Reaping What We Sowed!

Its been a nerve wrecking year as far as the garden goes.  Well, as nerve wrecking as a garden could possibly be.  We don't particularly rely on our garden for any financial purposes and we certainly have food to eat if it doesn't produce as well as I would like, but still... its something we put a lot of time and effort into and really enjoy seeing produce bountifully being picked from it.  You've read as I shared excitedly that we started to plant, and then almost cried as I watched gullies being washed into it and my plants being washed away during the torrential downpours we received early in its life.  And now here we are in the dead of summer and in drought conditions. 

Yet, a large part of the garden has actually survived to some extent despite its rough life.  I lost all the strawberries (the biggest disappointment), all the spinach and the four green pepper plants we set out.  The green beans grew to a mighty six inches tall, but managed to produce about one ice cream bucket full before I finally pulled them up last Sunday to relieve them of their misery (and my misery of having to look at them and dream of what they could have been!).  The carrots are almost ready to pull and I still have a few onions left that have grown to about the size of cooking onions one would find in the grocery store. The lettuce did really well, but its prime has come and gone.  We got monster cabbage heads, with another three or four to pick yet.  I have beautiful cucumber vines that are producing just enough cukes for us to have a couple a day.  And we're starting to pick vine-ripen tomatoes with lots and lots of green ones coming on each day!  Our crook-necked squash did tremendous, with some of the biggest squash vines I've ever seen.  (Josh got a little carried away with the fertilizer one afternoon!)  We'll also have an abundant crop of cantaloupe if everything keeps looking as good on that end of the garden as it does now.  So, all and all, I think we were successful this year!

So far, I've been able to freeze a couple dozen gallons of squash, several quarts of green beans and I have freezer pickles in the process of being made.  I'm looking forward to when the tomatoes are coming on full force.  I'll can those, along with juice, for the pots and pots of chili we'll have this winter.  Oh!  and make salsa.  Can't forget the salsa!

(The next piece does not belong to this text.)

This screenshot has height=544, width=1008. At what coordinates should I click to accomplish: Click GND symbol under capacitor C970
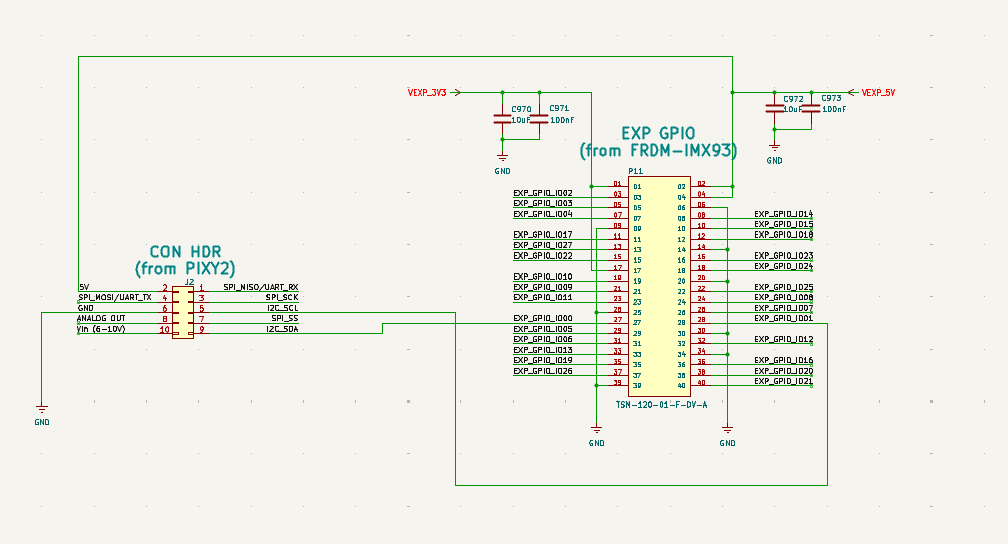click(502, 158)
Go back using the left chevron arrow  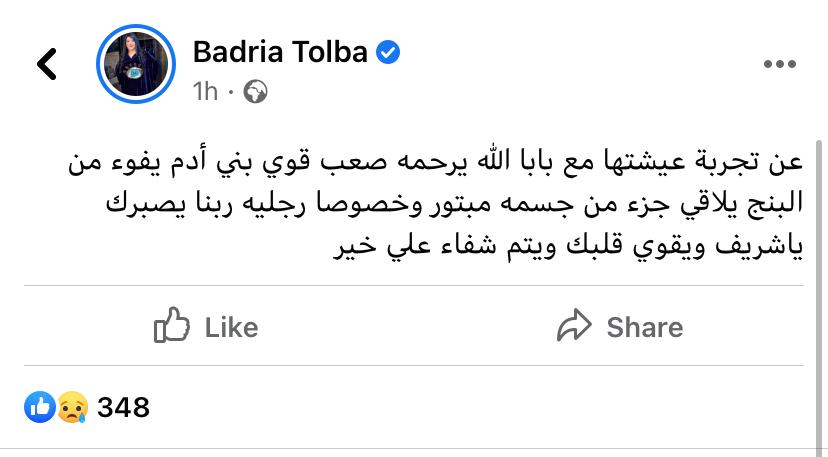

Even though my green beans didn't make anything, my family was kind enough to share some of theirs.  When it was time to break the beans, I started off with one helper...


...which soon became two helpers....


...until they decided the "drag Sarah Rose across the floor by her feet" game was more fun than snapping beans.


But no matter how fun it was mopping my floor with Sarah, they couldn't resist coming back to help again!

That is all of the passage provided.